Braille is not just for reading, it's also for authorship—whether you're creating books or code and doing computer programming. Braille is powerful even today. The problem is that sighted people underestimate blind people, and this has been going on for a long time.

During World War II, when Germany invaded France, there was a brave blind student who asked himself, "What can I do to end the violence?" And he was worried because people on the street just saw him as a blind guy. But he realized that was his asset. He could turn the underestimation of his abilities into his power. It became a kind of invisibility cloak. And he was able to organize one of the largest youth resistance groups in France during World War II.

It was very powerful, and Jacques Lusseyran is celebrated as a resistance hero in France. He did this for almost two years. And then the Germans got suspicious, and some soldiers searched his room. They found thousands of papers, but they couldn't read them.

(Laughter)

Haben: They were in Braille. After the war, Jacques moved to the US and he became a professor, and Braille continued to serve him.

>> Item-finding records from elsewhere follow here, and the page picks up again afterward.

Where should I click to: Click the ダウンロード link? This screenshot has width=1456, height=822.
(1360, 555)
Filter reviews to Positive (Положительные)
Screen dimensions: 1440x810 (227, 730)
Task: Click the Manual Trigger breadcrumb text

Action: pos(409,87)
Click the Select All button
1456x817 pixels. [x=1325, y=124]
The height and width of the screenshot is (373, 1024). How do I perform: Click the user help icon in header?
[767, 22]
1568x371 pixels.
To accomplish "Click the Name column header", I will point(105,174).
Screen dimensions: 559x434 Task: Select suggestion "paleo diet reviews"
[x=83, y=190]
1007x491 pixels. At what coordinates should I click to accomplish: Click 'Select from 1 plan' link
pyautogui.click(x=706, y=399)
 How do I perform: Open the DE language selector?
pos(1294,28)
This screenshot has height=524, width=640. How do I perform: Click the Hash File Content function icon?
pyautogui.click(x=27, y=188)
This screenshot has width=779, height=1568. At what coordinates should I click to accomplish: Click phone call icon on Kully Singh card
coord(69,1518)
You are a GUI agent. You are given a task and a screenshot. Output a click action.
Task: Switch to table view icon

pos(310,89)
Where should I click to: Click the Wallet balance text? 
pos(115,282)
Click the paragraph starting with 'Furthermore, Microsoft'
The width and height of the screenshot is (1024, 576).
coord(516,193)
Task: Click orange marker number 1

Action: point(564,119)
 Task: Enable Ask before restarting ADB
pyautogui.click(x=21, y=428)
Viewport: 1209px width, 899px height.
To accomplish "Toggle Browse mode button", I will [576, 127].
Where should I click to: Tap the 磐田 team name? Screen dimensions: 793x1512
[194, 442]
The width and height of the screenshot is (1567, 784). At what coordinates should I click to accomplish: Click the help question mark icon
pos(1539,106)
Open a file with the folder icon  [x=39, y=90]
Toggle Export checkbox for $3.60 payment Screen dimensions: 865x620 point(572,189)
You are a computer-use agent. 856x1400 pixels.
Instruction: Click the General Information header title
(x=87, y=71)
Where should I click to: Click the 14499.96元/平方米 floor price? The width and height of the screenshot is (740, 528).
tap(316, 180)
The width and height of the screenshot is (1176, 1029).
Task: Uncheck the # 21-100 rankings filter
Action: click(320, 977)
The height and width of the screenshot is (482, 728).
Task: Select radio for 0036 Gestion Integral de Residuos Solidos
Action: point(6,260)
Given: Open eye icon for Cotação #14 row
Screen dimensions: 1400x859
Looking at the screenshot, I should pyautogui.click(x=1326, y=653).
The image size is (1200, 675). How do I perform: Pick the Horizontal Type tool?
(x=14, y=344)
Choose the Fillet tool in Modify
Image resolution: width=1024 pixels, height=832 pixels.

From the very beginning, Braille has been about freedom. The freedom to shape our words, our voice, our future.

Today's AI technology is undervaluing disabled wisdom. If I take a picture of a page of print with ChatGPT, ChatGPT can read it. If I take a picture of a page of Braille, ChatGPT will fail. That's outrageous! This is not an engineering problem, this is a priorities problem.

When we're building technologies, schools, libraries, and other institutions, advocate for accessibility, including Braille. I am so grateful to France for giving the world Braille, and for celebrating Braille's continuing power. Thank you.

(Applause)

Valérie: Thank you, Haben. Thank you so much.